> **Extrait à lire**
****
Oui, bien sûr ! Tu parlais de Pain Of Salvation… J’adorerais travailler avec Daniel Gildenlöw. Le chanteur d’Evergrey m’intéresserait aussi. Sinon, j’aime beaucoup The Mars Volta, et j’apprécierais le fait de travailler avec un chanteur de ce genre. Il y a en ce moment un nombre important de jeunes chanteurs qui apparaissent, un peu dans le style Radiohead / Muse, et cela m’ouvre de nouvelles perspectives ! J’ai envie d’explorer toutes ces nouvelles voies/voix.

« Love » est le premier extrait de l’album à paraître en single… Pourquoi avoir choisi ce titre ? Penses-tu qu’il soit représentatif de ton type d’écriture musicale ? Et d’ailleurs… pourquoi un single ?
****
(Données recueillies)
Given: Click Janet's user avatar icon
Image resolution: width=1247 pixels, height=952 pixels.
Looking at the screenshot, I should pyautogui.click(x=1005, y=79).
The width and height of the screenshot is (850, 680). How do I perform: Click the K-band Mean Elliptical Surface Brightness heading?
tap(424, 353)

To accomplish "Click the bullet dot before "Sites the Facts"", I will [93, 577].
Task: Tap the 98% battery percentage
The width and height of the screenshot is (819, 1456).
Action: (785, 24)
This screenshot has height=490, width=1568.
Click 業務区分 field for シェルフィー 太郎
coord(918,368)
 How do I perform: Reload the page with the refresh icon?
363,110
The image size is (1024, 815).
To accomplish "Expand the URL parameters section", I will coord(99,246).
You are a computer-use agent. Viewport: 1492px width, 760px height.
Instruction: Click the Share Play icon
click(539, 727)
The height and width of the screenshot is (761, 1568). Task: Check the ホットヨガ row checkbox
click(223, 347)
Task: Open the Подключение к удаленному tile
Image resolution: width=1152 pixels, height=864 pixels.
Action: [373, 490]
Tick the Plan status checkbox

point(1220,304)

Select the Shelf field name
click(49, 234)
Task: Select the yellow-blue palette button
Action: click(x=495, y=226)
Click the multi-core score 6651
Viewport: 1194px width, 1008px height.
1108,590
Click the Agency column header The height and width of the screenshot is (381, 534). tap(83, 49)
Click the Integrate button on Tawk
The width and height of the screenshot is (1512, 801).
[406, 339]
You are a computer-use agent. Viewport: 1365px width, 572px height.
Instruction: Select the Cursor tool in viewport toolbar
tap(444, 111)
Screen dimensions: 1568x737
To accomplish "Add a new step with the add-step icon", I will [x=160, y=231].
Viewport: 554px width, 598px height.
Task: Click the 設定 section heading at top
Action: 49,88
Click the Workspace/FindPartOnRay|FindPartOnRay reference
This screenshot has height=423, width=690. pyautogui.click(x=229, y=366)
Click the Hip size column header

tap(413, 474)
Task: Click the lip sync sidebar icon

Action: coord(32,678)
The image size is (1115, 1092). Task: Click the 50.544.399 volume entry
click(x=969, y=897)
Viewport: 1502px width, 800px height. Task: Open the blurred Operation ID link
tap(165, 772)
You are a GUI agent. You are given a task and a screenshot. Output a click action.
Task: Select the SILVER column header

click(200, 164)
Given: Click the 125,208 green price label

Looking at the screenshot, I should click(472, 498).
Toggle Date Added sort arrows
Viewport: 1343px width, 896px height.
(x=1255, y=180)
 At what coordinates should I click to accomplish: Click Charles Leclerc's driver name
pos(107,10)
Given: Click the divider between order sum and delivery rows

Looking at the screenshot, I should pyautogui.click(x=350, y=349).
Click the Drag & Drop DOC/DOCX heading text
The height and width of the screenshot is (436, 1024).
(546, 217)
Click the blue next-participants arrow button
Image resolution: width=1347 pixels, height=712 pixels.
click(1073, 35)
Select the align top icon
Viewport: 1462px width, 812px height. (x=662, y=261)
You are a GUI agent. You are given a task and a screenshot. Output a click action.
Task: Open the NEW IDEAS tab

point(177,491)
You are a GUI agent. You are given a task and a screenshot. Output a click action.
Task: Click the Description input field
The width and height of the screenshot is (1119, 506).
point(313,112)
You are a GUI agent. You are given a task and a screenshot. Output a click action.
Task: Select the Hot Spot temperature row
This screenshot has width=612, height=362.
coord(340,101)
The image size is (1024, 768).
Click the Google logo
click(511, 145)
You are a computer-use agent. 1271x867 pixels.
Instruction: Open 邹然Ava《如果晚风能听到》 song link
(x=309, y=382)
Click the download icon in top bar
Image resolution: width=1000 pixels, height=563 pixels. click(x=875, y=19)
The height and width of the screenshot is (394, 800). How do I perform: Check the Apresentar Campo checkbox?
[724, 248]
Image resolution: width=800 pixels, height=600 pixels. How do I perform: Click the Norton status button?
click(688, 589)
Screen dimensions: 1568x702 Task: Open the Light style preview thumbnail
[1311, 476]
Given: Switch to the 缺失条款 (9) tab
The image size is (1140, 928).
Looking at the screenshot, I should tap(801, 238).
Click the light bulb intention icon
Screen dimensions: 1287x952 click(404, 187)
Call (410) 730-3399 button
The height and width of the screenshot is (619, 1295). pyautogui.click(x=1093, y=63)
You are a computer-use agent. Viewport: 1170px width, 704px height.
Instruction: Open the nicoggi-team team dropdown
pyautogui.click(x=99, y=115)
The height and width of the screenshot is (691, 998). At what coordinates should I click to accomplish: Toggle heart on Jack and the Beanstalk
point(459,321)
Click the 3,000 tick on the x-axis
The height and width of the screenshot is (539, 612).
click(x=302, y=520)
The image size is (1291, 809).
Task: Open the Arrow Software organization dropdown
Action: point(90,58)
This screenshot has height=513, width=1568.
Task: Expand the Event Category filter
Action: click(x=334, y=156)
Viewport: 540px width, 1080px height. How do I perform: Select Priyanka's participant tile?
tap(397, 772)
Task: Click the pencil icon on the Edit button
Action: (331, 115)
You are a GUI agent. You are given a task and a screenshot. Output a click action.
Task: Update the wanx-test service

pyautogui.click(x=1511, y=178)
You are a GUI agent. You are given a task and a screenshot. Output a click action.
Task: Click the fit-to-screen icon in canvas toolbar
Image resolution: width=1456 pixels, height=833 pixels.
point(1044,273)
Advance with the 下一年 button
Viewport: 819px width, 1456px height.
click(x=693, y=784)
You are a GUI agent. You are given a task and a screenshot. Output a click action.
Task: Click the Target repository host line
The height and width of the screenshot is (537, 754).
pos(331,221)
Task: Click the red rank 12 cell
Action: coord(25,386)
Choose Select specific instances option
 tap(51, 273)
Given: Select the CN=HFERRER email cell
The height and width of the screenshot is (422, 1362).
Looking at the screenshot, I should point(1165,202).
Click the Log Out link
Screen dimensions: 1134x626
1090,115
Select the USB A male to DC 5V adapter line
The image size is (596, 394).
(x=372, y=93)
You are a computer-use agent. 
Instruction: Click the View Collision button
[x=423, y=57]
****
> **Travail demandé**
- 1) Recopiez à l'identique le passage de l'extrait d'entretien allant de "Oui, bien sûr" jusqu'à "un single ?" inclus.
- 2) Reproduisez fidèlement les lignes de données, de celle qui contient "The width and height of the screenshot is (850, 680)." jusqu'à celle qui contient "click(200, 164)" incluse.
L'extrait d'entretien et les lignes de données sont sans rapport l'un avec l'autre.

> **Réponses par consigne**
- 1)
Oui, bien sûr ! Tu parlais de Pain Of Salvation… J’adorerais travailler avec Daniel Gildenlöw. Le chanteur d’Evergrey m’intéresserait aussi. Sinon, j’aime beaucoup The Mars Volta, et j’apprécierais le fait de travailler avec un chanteur de ce genre. Il y a en ce moment un nombre important de jeunes chanteurs qui apparaissent, un peu dans le style Radiohead / Muse, et cela m’ouvre de nouvelles perspectives ! J’ai envie d’explorer toutes ces nouvelles voies/voix.

« Love » est le premier extrait de l’album à paraître en single… Pourquoi avoir choisi ce titre ? Penses-tu qu’il soit représentatif de ton type d’écriture musicale ? Et d’ailleurs… pourquoi un single ?

- 2)
The width and height of the screenshot is (850, 680). How do I perform: Click the K-band Mean Elliptical Surface Brightness heading?
tap(424, 353)

To accomplish "Click the bullet dot before "Sites the Facts"", I will [93, 577].
Task: Tap the 98% battery percentage
The width and height of the screenshot is (819, 1456).
Action: (785, 24)
This screenshot has height=490, width=1568.
Click 業務区分 field for シェルフィー 太郎
coord(918,368)
 How do I perform: Reload the page with the refresh icon?
363,110
The image size is (1024, 815).
To accomplish "Expand the URL parameters section", I will coord(99,246).
You are a computer-use agent. Viewport: 1492px width, 760px height.
Instruction: Click the Share Play icon
click(539, 727)
The height and width of the screenshot is (761, 1568). Task: Check the ホットヨガ row checkbox
click(223, 347)
Task: Open the Подключение к удаленному tile
Image resolution: width=1152 pixels, height=864 pixels.
Action: [373, 490]
Tick the Plan status checkbox

point(1220,304)

Select the Shelf field name
click(49, 234)
Task: Select the yellow-blue palette button
Action: click(x=495, y=226)
Click the multi-core score 6651
Viewport: 1194px width, 1008px height.
1108,590
Click the Agency column header The height and width of the screenshot is (381, 534). tap(83, 49)
Click the Integrate button on Tawk
The width and height of the screenshot is (1512, 801).
[406, 339]
You are a computer-use agent. Viewport: 1365px width, 572px height.
Instruction: Select the Cursor tool in viewport toolbar
tap(444, 111)
Screen dimensions: 1568x737
To accomplish "Add a new step with the add-step icon", I will [x=160, y=231].
Viewport: 554px width, 598px height.
Task: Click the 設定 section heading at top
Action: 49,88
Click the Workspace/FindPartOnRay|FindPartOnRay reference
This screenshot has height=423, width=690. pyautogui.click(x=229, y=366)
Click the Hip size column header

tap(413, 474)
Task: Click the lip sync sidebar icon

Action: coord(32,678)
The image size is (1115, 1092). Task: Click the 50.544.399 volume entry
click(x=969, y=897)
Viewport: 1502px width, 800px height. Task: Open the blurred Operation ID link
tap(165, 772)
You are a GUI agent. You are given a task and a screenshot. Output a click action.
Task: Select the SILVER column header

click(200, 164)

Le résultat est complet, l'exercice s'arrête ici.